今南ユダは、その民のしている偶像礼拝のために、飢饉に見舞われているのです。二○節をみますと、「刈り入れの時は過ぎ、夏は終わった。しかし、われわれは救われなかった。娘なるわが民の破滅のゆえに、わたしはうち砕かれ、嘆き、恐怖に襲われる」と、ありますが、これは秋の収穫の時が来ても収穫するものがなかったということ、飢饉に見舞われているようであります。

 そうしたなかにあって、「主はシオンに、つまりエルサレムにということですが、シオンにおられないのか」「神はどこにおられのか」という人々の声が、訴えが、エレミヤには聞こえてくるのであります。自分たちはヤハウェではなく、偶像礼拝をし、異教の神々に頼りながら、飢饉になると、主なる神はどこにおられるのか、叫びだす、その叫び声を耳にするたびにエレミヤは嘆き、「わたしの心は弱り果てる」というのです。

 そしてエレミヤはこういいます。二二節。
 「ギレアドに乳香がないというのか。そこには医者がいないのか。なぜ、娘なるわが民の傷はいえないのか。わたしの頭が大水の源になり、わたしの目が涙の源となればよいのに。そうすれば、昼も夜もわたしは泣こう。娘なるわが民の倒れた者のために」。

 ここでは、預言者エレミヤが、罪のゆえに飢饉に見舞われている民のために一緒になって苦しみ、嘆いている姿をみることができます。それだけでなく、「娘なるわが民の倒れた者のために」という言葉からすると、ここでは、もう預言者の立場を超えて、エレミヤは神ご自身の立場に立っているような感じを受けるのであります。エレミヤの嘆きをみますと、そこでいわれている「わたし」という言葉が、預言者のことを言っているのか、それとも神ご自身のことなのかわからなくなるのであります。

 たとえば、一九節の「異教の空しいものによってわたしを怒らせるのか」という時の「わたし」は、エレミヤ自身というよりは、神をさしているように思えますし、「娘なるわが民」という表現は、預言者が自分の民に対して「娘なるわが民」というだろうか、ここはやはり神ご自身の思いではないかと思われてくるのであります。

 いったいどこまでが預言者エレミヤの思いなのか、それとも神ご自身の思いなのか、区別がつかなくなるのであります。

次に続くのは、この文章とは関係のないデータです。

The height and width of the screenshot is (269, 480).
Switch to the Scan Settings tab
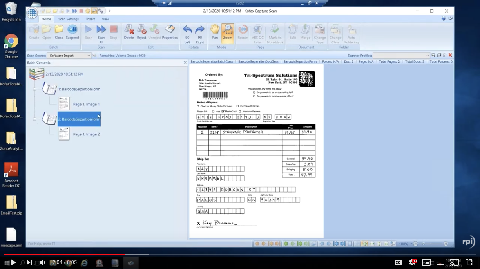click(x=69, y=19)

そして区別がつかないということが預言者エレミヤの預言者たるところなのではないかと思います。
 エレミヤはある時には、罪を犯して苦しんでいる民の側に立ち、またある時には、それを怒り、それを悲しんでいる神の立場に自分をおいているということであります。

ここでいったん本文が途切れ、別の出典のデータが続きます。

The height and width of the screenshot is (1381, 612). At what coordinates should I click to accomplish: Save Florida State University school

 そして「とりなす」ということは、そういうことではないかと思うのです。ある人がいっておりますが、もっとも困難な立場は「とりなす」ということだというのです。

 とりなすというのは、今不和な状態にあるふたりの間をとりなすということであります。ですから、それはただ一方の側に立つだけではだめで、両方の立場に立たなくてはならないわけです。

 今エレミヤはある時には、罪を犯し、そのために大変な危機に見舞われて苦しんでいる民の側に立ち、共に苦しみ、共に悲しみ、嘆く、そしてある時には、民の罪のために怒っている神の側に立ち、しかしその神が本当は怒りながらもなんとかして民を赦したがっているのだということを民に告げようしている。神ご自身もお前達の罪のために苦しみ、悲しみ、嘆いてるのだということを民に伝えようとしているのであります。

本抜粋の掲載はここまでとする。